Sunday 14 June 2015

Nedarim 22: Avoiding Vows, Anger, Murder, and Hemmeroids

After all of these conversations about making promises, today's daf backtracks.  Not only is it ill advised to make a vow, we should be actively discouraging people from making vows.  As they discussed earlier, the rabbis know that when we vow, we create the possibility of breaking that vow.  That means that we open ourselves to the possibility of sin when we vow - there is no possibility of the sin of transgressing a vow if we do not make that vow.  Thus the rabbis discuss how to bring up the topic of dissolving vows.  There are verses from Proverbs and rabbis' own words that might remind people to avoid making vows.

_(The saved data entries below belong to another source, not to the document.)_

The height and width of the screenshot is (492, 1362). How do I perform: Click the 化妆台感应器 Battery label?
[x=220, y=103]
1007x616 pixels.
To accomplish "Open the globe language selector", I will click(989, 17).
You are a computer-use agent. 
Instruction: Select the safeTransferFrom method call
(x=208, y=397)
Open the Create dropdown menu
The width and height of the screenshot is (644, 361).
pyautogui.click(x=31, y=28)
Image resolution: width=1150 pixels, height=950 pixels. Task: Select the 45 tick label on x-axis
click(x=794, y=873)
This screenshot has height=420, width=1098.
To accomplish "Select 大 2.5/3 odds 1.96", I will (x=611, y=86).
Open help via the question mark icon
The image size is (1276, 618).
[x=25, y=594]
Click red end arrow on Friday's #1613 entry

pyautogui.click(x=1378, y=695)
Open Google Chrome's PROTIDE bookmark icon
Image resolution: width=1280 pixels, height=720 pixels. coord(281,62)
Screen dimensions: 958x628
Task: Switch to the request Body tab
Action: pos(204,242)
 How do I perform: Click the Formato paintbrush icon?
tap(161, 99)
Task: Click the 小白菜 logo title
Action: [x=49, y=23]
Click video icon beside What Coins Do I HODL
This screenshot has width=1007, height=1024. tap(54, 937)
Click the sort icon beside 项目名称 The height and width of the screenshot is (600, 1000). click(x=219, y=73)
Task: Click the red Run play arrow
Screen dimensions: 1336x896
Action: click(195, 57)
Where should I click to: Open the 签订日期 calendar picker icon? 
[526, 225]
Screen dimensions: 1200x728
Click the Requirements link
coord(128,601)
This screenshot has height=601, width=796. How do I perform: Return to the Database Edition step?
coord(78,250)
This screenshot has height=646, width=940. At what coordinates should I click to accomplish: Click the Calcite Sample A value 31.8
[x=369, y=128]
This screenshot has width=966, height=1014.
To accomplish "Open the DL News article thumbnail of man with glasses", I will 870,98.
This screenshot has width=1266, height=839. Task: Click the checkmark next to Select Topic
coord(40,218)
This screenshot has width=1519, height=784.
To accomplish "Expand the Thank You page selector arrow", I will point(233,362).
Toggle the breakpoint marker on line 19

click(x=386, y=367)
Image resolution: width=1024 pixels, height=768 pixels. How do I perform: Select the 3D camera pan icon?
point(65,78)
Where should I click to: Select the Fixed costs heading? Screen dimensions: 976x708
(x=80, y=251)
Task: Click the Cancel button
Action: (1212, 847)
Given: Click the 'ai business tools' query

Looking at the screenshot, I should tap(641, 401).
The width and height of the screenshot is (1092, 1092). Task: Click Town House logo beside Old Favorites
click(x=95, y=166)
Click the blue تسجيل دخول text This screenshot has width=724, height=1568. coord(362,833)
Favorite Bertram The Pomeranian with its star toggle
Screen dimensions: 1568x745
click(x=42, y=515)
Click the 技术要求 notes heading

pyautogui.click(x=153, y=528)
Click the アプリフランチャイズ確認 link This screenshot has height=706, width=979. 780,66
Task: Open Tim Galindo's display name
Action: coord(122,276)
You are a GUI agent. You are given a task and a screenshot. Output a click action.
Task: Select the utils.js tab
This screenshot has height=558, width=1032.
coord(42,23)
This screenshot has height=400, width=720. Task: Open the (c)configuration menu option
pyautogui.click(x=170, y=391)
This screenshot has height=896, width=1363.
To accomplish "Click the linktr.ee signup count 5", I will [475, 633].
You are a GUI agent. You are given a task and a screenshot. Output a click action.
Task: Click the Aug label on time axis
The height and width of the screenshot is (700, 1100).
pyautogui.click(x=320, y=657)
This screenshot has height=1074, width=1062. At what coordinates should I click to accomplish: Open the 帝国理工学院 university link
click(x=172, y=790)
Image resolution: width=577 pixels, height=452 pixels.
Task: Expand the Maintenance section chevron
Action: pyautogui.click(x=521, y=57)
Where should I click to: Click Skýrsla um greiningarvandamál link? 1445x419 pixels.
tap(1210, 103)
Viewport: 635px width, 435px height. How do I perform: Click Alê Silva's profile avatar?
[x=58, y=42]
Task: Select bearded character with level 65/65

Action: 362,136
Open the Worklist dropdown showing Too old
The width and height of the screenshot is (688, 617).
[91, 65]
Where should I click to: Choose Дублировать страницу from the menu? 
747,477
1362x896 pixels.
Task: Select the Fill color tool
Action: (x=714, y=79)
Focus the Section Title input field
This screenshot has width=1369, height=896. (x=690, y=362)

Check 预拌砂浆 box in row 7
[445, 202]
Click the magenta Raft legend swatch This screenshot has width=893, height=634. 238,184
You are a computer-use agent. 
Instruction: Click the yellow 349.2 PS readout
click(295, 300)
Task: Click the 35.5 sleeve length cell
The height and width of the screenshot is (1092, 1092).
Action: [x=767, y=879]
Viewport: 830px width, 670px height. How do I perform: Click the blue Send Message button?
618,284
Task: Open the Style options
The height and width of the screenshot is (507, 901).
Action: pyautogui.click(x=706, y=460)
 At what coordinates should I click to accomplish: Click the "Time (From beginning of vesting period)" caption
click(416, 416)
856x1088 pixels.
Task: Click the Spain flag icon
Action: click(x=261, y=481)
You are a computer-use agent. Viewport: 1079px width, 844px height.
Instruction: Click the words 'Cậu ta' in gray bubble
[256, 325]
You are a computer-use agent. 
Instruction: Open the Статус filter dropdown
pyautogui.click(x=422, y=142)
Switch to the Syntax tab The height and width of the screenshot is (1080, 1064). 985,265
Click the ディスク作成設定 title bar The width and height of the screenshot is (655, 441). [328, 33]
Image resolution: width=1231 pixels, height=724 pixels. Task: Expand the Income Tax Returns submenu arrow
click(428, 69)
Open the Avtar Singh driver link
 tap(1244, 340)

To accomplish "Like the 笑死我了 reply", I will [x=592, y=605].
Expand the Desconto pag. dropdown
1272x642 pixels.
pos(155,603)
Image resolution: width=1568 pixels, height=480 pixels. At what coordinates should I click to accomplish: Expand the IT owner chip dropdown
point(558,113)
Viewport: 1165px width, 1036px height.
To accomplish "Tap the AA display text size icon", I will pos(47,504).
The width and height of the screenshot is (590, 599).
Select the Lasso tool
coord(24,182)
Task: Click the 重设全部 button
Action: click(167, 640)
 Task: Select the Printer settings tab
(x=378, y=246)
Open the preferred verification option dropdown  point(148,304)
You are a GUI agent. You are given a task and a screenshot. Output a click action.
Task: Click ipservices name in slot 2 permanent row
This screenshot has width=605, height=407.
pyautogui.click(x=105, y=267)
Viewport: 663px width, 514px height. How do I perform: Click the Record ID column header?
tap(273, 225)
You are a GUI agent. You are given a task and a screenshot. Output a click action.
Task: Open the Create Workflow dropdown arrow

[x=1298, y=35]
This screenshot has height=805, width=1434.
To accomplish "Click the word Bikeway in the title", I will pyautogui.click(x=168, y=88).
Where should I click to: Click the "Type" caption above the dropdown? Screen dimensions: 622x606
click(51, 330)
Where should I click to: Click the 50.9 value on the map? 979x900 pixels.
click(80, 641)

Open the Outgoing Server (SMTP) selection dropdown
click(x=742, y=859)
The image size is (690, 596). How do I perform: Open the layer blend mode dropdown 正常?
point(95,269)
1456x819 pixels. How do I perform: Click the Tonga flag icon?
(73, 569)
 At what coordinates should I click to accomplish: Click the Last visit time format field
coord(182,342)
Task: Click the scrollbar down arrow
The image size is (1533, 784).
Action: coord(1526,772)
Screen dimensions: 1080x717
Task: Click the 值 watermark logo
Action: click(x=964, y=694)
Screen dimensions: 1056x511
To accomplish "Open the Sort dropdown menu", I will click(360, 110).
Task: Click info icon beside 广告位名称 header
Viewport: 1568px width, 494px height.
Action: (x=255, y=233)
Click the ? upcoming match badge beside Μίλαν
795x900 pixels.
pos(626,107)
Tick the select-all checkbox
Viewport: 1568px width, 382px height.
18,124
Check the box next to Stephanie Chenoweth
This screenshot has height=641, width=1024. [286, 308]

Our previous Mishna says that "There the wicked cease from troubling".  Rabbi Yonatan is known to have said that "Anyone who gets angry, all kinds of Gehenna rule over him" [because anger leads to sin]. Ecclesiastes 11:10 tells us "Therefore remove vexation from our heart and put away evil from your flesh".  Evil refers to Gehenna - we know this from Proverbs 16:4: "The Lord has made everything for His own purpose and even the wicked for the day of evil".  

What will plague a person who is angry?  Hemorrhoids.  Why?  Because in Deuteronomy 28:65, we learn about a sickness: "But the Lord shall give you there a trembling heart, and failing of eyes, and languishing of soul".  Personally, I might think of another sickness that causes these symptoms - diabetes, for example?  But the rabbis consider a different direction of interpretation.

Ulla is said to have travelled to Eretz Yisrael with two people from Chozai, a place far from other Jewish communities (close to Shushan) and without Torah learning.  One of these men killed the other after an argument.  The killer asked Ulla if he had done the right thing, and Ulla replied that he had.  In fact, he said, open the place of slaughter so that your neighbour dies more quickly.  Ulla found Rabbi Yochanan and asked the same question: did I do the right thing?  Perhaps I helped him to feel good about sinning when I just wished to save my own life.  Rabbi Yochanan reassured him - you saved yourself.

Our daf ends noting that the original verse from Deuteronomy referred to time in Babylonia.   Exile to Bavel was thought to cause anger and trembling of the heart, which could lead a person to murder another person.  But how could such a thing happen in Israel?  The answer to that question will begin tomorrow's daf.